Dünya ki hepimizin ama sığamıyoruz bir türlü, yetmiyor. Birileri tepişirken birileri eziliyor. Tüm bunlara işaret eden proje savaşlardan kazananların bizler olmayacağını yeniden hatırlatıyor. İran’dan Demokratik Kongo Cumhuriyeti’ne, Ukrayna’ya uzanan bu hikâyeler ne yazık ki evrensel acı bir tablo sunuyor. Kongolu sanatçı Enzo İkah, ülkesinden kovulan bir Barış Elçisi mesela… Ülkesinin doğusunda yaşanan bir çocuk tecavüzü ve sömürüsüne karşı söylediği “Vahşi Asker” şarkısının ardından tutuklanıyor, çok konuştuğu söyleniyor ve işkence edilerek bir daha konuşamaması için dişleri sökülüyor… Şimdi Türkiye’de yeniden gitarını eline alan ve hikâyesini anlatmaya başlayan İkah’la aynı kaderi paylaşan, farklı ülkelerde yaşayan on binlerce insan var. Ukrayna’da, Suriye’de, İran’da, Kongo’da, Lübnan’da aslında dünyanın hiçbir yerinde yaşanmaması gereken bir kader anlatılıyor bizlere. Dört sanatçının üç ayrı ülkenin kaderini paylaştığı performansın sonunda “barış” talebi kalıyor herkesin aklında.

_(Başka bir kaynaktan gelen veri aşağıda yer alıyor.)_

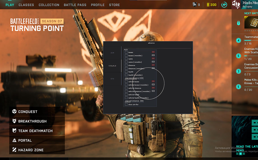Click the circular XP boost icon
This screenshot has width=258, height=160.
(x=224, y=5)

Göçmen sanatçıdan ev hayali tarifi
Dört duvar, bir ton hayal, mutluluk aroması, bir gram umut, bir çendik etnik ve kültürel bellek, bir avuç toprak, kişi sayısına göre kilitli poşet, göz ayarı doğa manzarası ya da pencere, damak tadınıza göre özgürlük katkı maddesi, isteğe göre de valiz her an lazım olabilir diye… Yapımının detaylarında ise acı noktalara işaret ediyor İranlı Saghar Daeri, haberleri izlememizi, olayları iyi analiz etmemizi, havayı iyi koklamamızı öneriyor bizlere. Çünkü İstanbul’da hem Doğu’dan hem Batı’dan eser yel… Tarifin detaylarına ve projeye Dialogue Project - Istanbul YouTube hesabı üzerinden ulaşabilirsiniz.